NAME

LLM::Data::Pipeline - Generic pipeline framework for sequential data processing with checkpointing

SYNOPSIS

use LLM::Data::Pipeline;
use LLM::Data::Pipeline::Context;
use LLM::Data::Pipeline::Step;
use LLM::Data::Pipeline::Plan;
use LLM::Data::Pipeline::Runner;

class MyStep does LLM::Data::Pipeline::Step {
    method name(--> Str:D) { 'my-step' }
    method description(--> Str:D) { 'Does something useful' }
    method requires(--> List) { ('input',) }
    method optional(--> List) { ('config',) }
    method provides(--> List) { ('output',) }
    method execute(LLM::Data::Pipeline::Context:D $ctx --> Nil) {
        my $input = $ctx.get('input');
        $ctx.set('output', "processed: $input");
    }
}

my LLM::Data::Pipeline::Plan $plan .= new;
$plan.add-step(MyStep.new);

my LLM::Data::Pipeline::Context $ctx .= new;
$ctx.set('input', 'hello');

my LLM::Data::Pipeline::Runner $runner .= new(
    :on-step(-> $name, $event { say "$name: $event" })
);
$runner.run($plan, $ctx, :checkpoint-path('checkpoint.json'.IO));

say $ctx.get('output');  # "processed: hello"

# Resume from checkpoint
my $ctx2 = $runner.resume($plan, 'checkpoint.json'.IO);

DESCRIPTION

LLM::Data::Pipeline provides a domain-agnostic framework for building sequential data processing pipelines with automatic checkpointing and resume capability.

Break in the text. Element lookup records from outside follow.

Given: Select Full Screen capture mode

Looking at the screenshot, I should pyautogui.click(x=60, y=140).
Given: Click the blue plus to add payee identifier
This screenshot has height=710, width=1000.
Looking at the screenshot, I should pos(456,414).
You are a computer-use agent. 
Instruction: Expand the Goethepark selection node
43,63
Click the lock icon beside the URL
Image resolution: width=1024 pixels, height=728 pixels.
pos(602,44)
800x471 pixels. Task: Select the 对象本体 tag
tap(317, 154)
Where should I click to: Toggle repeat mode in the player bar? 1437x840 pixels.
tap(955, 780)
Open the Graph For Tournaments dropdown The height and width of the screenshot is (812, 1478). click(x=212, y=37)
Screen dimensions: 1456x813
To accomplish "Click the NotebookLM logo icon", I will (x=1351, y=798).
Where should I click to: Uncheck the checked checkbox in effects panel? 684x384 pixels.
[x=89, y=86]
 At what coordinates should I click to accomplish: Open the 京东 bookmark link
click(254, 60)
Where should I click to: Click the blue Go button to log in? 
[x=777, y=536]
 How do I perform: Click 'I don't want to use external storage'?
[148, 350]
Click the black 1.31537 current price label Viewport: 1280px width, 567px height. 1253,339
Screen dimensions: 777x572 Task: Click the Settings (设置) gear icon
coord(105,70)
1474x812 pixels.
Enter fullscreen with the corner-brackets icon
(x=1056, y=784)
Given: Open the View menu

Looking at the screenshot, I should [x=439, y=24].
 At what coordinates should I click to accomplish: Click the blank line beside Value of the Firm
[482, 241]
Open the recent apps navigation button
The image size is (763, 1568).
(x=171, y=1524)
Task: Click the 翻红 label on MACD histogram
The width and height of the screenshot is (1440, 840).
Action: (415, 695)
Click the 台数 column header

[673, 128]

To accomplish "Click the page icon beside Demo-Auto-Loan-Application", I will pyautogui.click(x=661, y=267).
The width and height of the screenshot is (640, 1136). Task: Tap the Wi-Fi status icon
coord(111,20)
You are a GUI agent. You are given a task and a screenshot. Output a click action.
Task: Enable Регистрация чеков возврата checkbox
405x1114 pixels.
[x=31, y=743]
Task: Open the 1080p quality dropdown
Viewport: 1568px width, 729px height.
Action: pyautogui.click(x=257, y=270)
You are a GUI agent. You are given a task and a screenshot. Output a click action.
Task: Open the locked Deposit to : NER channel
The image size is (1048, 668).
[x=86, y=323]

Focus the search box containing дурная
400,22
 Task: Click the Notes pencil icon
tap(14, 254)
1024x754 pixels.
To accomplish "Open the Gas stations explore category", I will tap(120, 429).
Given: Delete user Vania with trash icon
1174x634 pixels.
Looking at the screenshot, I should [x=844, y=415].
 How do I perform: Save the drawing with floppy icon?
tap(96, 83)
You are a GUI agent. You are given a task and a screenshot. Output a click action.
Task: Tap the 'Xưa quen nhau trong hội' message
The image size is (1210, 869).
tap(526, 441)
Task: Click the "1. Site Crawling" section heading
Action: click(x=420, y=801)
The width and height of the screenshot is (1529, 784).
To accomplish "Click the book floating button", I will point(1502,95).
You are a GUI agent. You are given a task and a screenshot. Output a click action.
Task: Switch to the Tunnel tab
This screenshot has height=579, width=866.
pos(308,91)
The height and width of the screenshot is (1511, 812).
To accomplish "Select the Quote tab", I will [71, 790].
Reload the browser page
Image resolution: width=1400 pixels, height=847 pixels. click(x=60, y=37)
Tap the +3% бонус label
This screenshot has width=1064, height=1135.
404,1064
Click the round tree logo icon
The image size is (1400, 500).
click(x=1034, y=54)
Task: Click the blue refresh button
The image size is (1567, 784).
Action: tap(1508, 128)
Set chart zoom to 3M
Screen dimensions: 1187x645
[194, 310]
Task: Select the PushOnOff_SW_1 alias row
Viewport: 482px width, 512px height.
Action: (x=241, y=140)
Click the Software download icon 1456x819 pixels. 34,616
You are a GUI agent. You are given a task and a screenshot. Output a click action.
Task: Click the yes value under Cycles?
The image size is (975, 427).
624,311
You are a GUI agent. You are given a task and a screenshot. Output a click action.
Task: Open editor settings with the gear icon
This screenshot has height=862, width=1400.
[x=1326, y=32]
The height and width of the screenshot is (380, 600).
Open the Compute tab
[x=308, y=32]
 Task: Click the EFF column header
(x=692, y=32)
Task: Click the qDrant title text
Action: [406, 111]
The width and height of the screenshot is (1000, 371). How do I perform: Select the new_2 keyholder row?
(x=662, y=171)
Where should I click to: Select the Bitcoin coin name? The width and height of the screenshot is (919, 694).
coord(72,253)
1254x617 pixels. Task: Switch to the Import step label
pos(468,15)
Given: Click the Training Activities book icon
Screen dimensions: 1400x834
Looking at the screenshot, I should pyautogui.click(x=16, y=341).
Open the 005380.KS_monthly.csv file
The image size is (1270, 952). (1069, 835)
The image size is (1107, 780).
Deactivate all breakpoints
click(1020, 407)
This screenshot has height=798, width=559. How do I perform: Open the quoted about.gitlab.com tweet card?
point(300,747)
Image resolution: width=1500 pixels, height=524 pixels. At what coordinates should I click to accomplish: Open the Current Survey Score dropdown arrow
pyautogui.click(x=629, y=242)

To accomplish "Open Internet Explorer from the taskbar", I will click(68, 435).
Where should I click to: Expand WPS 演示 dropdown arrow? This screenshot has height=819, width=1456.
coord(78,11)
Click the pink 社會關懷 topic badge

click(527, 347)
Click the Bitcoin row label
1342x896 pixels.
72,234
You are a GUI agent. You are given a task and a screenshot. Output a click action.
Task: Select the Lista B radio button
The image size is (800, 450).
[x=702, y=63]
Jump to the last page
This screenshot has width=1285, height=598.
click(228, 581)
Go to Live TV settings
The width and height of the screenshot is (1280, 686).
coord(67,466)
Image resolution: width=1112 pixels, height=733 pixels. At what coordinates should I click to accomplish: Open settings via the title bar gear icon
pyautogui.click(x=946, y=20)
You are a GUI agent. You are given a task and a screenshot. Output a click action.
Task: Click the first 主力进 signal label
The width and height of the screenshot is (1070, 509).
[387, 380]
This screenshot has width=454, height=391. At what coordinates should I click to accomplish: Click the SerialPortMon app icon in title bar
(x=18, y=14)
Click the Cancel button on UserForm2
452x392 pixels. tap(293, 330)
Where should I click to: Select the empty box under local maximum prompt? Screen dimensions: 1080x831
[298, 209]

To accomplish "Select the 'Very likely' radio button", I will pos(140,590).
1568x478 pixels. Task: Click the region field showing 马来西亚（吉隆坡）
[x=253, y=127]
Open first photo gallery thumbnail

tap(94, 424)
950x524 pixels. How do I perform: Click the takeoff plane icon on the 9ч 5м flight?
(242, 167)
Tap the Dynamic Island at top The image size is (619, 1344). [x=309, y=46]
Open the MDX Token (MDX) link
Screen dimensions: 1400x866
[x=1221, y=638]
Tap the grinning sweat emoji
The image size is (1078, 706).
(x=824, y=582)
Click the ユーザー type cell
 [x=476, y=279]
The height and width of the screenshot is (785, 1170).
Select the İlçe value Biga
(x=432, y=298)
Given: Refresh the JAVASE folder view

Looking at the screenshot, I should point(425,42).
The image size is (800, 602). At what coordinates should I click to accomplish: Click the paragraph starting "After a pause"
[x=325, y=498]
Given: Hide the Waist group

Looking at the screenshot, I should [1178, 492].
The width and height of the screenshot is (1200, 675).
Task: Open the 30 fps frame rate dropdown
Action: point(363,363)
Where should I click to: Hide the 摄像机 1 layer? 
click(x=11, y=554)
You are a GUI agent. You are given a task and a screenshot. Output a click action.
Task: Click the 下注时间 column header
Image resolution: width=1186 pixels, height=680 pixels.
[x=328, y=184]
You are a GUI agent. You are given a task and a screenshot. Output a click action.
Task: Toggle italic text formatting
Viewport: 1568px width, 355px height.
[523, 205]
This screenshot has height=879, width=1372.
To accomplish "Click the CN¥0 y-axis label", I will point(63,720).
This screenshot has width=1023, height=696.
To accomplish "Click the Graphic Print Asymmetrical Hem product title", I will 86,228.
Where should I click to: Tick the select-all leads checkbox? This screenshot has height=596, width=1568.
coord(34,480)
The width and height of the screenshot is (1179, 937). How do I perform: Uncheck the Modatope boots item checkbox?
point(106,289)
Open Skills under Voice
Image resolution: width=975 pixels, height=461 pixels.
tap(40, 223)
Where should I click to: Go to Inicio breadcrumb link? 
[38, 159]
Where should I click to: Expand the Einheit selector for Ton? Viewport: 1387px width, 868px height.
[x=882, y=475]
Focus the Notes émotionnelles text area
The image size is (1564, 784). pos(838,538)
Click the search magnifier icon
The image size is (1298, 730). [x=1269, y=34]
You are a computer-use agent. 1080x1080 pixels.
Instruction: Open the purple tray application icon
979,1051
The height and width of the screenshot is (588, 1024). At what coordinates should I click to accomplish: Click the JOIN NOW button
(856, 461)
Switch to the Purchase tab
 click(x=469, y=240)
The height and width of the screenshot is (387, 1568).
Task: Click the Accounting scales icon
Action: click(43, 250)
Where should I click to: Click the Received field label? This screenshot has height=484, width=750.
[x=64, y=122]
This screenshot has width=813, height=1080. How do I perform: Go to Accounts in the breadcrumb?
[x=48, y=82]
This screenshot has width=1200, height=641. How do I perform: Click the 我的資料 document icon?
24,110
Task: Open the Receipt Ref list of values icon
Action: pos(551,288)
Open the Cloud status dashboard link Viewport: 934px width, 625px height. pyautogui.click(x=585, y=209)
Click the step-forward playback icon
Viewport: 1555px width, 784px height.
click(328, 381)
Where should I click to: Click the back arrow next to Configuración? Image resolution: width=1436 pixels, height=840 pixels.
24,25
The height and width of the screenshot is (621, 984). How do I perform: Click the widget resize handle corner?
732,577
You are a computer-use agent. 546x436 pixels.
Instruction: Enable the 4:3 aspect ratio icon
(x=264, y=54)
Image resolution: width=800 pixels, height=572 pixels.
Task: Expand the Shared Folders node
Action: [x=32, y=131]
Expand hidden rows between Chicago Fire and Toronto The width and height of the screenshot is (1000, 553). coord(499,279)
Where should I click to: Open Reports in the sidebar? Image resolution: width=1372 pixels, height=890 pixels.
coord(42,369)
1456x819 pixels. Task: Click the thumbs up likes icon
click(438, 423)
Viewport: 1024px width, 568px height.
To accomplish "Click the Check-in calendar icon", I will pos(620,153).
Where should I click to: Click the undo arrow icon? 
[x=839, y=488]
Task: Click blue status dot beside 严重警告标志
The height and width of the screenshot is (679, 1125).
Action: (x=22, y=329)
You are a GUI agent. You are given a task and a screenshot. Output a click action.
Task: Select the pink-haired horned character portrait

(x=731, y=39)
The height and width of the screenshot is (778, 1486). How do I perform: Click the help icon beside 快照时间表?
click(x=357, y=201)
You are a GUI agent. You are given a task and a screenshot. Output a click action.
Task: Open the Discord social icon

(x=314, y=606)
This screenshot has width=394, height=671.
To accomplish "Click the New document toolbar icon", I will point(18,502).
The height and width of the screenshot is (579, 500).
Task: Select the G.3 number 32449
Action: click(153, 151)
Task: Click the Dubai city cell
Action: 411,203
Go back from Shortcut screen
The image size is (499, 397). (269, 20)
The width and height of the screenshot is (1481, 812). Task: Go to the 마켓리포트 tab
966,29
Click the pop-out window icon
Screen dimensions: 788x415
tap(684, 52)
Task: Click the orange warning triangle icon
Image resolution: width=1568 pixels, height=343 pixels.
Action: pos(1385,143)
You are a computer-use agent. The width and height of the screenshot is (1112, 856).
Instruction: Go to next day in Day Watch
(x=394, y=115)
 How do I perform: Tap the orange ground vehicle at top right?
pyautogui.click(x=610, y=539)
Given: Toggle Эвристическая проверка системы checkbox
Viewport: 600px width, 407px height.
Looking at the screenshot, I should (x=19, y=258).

LLM::Data::Pipeline::Step (Role)

Any class can be a pipeline step by doing this role.

method name(--> Str:D) { ... }           # Unique step identifier
method description(--> Str:D) { ... }    # Human-readable description
method requires(--> List) { () }         # Context keys this step must have
method optional(--> List) { () }         # Context keys this step can use
method provides(--> List) { ... }        # Context keys this step writes
method execute(Context:D $ctx --> Nil) { ... }  # Do the work

LLM::Data::Pipeline::Context

String-keyed data bag flowing through the pipeline. Values must be JSON-serializable.

my LLM::Data::Pipeline::Context $ctx .= new;
$ctx.set('key', 'value');
$ctx.get('key');              # 'value'
$ctx.has('key');              # True
$ctx.keys;                   # Sorted list of all keys

# Serialization (for checkpointing)
my %snap = $ctx.snapshot;    # Deep-copy Hash via JSON round-trip
my $restored = LLM::Data::Pipeline::Context.from-snapshot(%snap);

LLM::Data::Pipeline::Plan

Ordered list of steps with dependency validation.

my LLM::Data::Pipeline::Plan $plan .= new;
$plan.add-step(StepA.new);
$plan.add-step(StepB.new);
$plan.steps;                          # List of steps in order
$plan.validate($ctx);                 # Dies with diagnostic if deps unsatisfied

Validation walks steps in order, tracking available keys from each step's provides. Reports all missing keys and duplicate step names in one error.

LLM::Data::Pipeline::Runner

Executes a Plan against a Context with checkpointing.

my LLM::Data::Pipeline::Runner $runner .= new(
    :on-step(-> Str:D $name, Str:D $event { ... })  # 'start', 'complete', 'skip'
);

# Run from beginning (validates first)
my $ctx = $runner.run($plan, $ctx, :checkpoint-path($path));

# Resume from checkpoint (skips completed steps)
my $ctx = $runner.resume($plan, $checkpoint-path);

Checkpoints are JSON files written after each step, containing completed step names and the full context snapshot. Writes use temp file + rename for atomicity.

AUTHOR

Matt Doughty matt@apogee.guru

COPYRIGHT AND LICENSE

This library is free software; you can redistribute it and/or modify it under the Artistic License 2.0.